I imagine that one of the issues you face leaving it outside has to do with it going from cold to hot frequently.  As the air inside the unit reaches dew-point it drops its moisture inside the control panel.  Do that often enough your going to damage an LCD for sure.


----------



## vernski (Nov 28, 2010)

I bought  MES 30" and it worked flawlessly I smoked two sides of salmon it was great set it and forget it. Well next I thought I would try a small turkey. went to set the temp and then the time and all I got was a EAAF message and it don't heat. I called Masterbuilt's 800# had to wait an extremely long time. When I finally get to talk to someone they gave me the same song&dance about taking the control unit off bringing it in the house to warm it up so I did as they instructed I waited overnight then put it back on and got the same error message and it still won't heat WTF??? Well then Masterbuilt is off for the holidays so I will have to wait to talk to them again. I just wonder what part of sub tropic part of China these controls were built that won't work in 30-40 degree's outside.

We will see how good there customer service is this coming week. This is another time I should looked where it was mfg at....Vernski


----------



## dale5351 (Nov 28, 2010)

My control unit went bonkers -- but after four years of sitting outside.  I do keep it covered when not in use, but the cover I had started leaking.  I suspect it let water get in and mess things up.  It was not acting like you describe, but would shut itself off at the slightest whim.

Since it was four years old, no question of warranty.  The new one cost about $35 including shipping.

Given that yours is much newer -- you may get some warranty replacement or credit.


----------



## vernski (Nov 29, 2010)

I called Masterbuilt today this time the tell me that I need to heat a little dime size round thing inside on the left near the top I did and now it will heat. But it just seems to me they need to fix this malady in future units.  I can live with grabbing the hair dryer to heat it up it's just that I shouldn't have to. These units should work at any temp, it's just so WTF "dumb"....Vernski


----------



## tjohnson (Nov 29, 2010)

My MES sits outside, and on Thanksgiving the temp was 5°.  I hit the power and it fired up.

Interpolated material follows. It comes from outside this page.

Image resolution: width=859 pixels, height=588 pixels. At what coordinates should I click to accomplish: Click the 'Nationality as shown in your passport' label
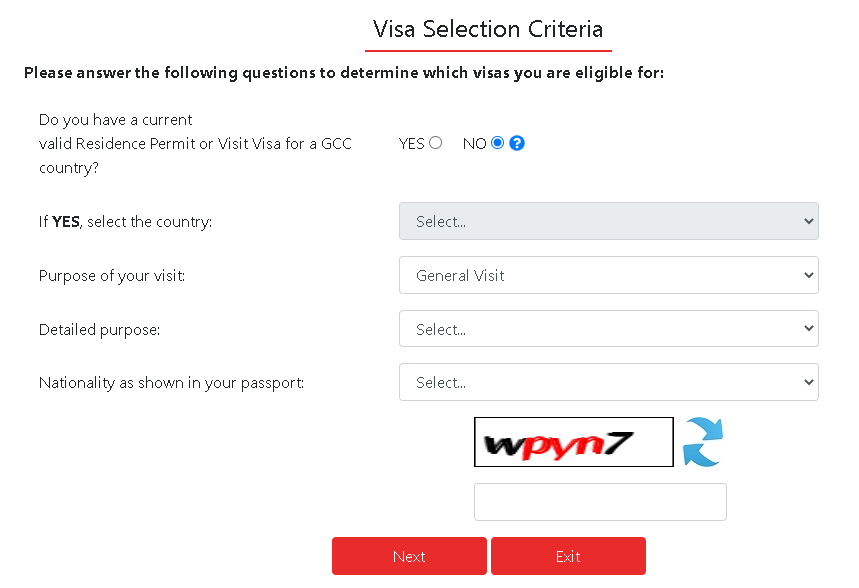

I wonder if it's an issue with the 30" MES.

Todd


----------



## texacajun (Dec 6, 2010)

Vernski said:


> I called Masterbuilt today this time the tell me that I need to heat a little dime size round thing inside on the left near the top I did and now it will heat. But it just seems to me they need to fix this malady in future units.  I can live with grabbing the hair dryer to heat it up it's just that I shouldn't have to. These units should work at any temp, it's just so WTF "dumb"....Vernski


This is the first time i have heard of the internal thermostat being the issue. I have never had this a problem with the internal thermostat. I know that It can be replaced.


----------



## vernski (Dec 8, 2010)

Texascajun witch MES do you have I have the 30" black one. When I called Masterbuilt the lady there said that they have been having trouble with them the 30" one's so there are others having the same problem with there's. So anyway I am sure having problems getting mine to heat when it's cold 20*- 30* and the only way it will work is to preheat it with a hair-dryer.I don't think Masterbuilt wants to replace them at least not free of charge like they should be doing and making things right.  If yours works that's great but mine and others don't, the hair-dryer is a cheap fix for them cause they don't want to send a fix free of charge. Back at you....Vernski


----------



## texacajun (Dec 8, 2010)

Vernski

I have the 40'' MES. All the thermostats and control panels are the same most of the electrical parts are to. What is your model number?

Here is a picture of the back of the thermostat you where talking about heating with a hair dryer. You can replace it.


----------



## Bearcarver (Dec 8, 2010)

Vernski said:


> I called Masterbuilt today this time the tell me that I need to heat a little dime size round thing inside on the left near the top I did and now it will heat. But it just seems to me they need to fix this malady in future units.  I can live with grabbing the hair dryer to heat it up it's just that I shouldn't have to. These units should work at any temp, it's just so WTF "dumb"....Vernski


I'm not sure, but I think that dime sized thing, near the top is a safety shut-off sensor. I believe the thing down lower, that looks like a toggle switch is the sensor for the on/off control.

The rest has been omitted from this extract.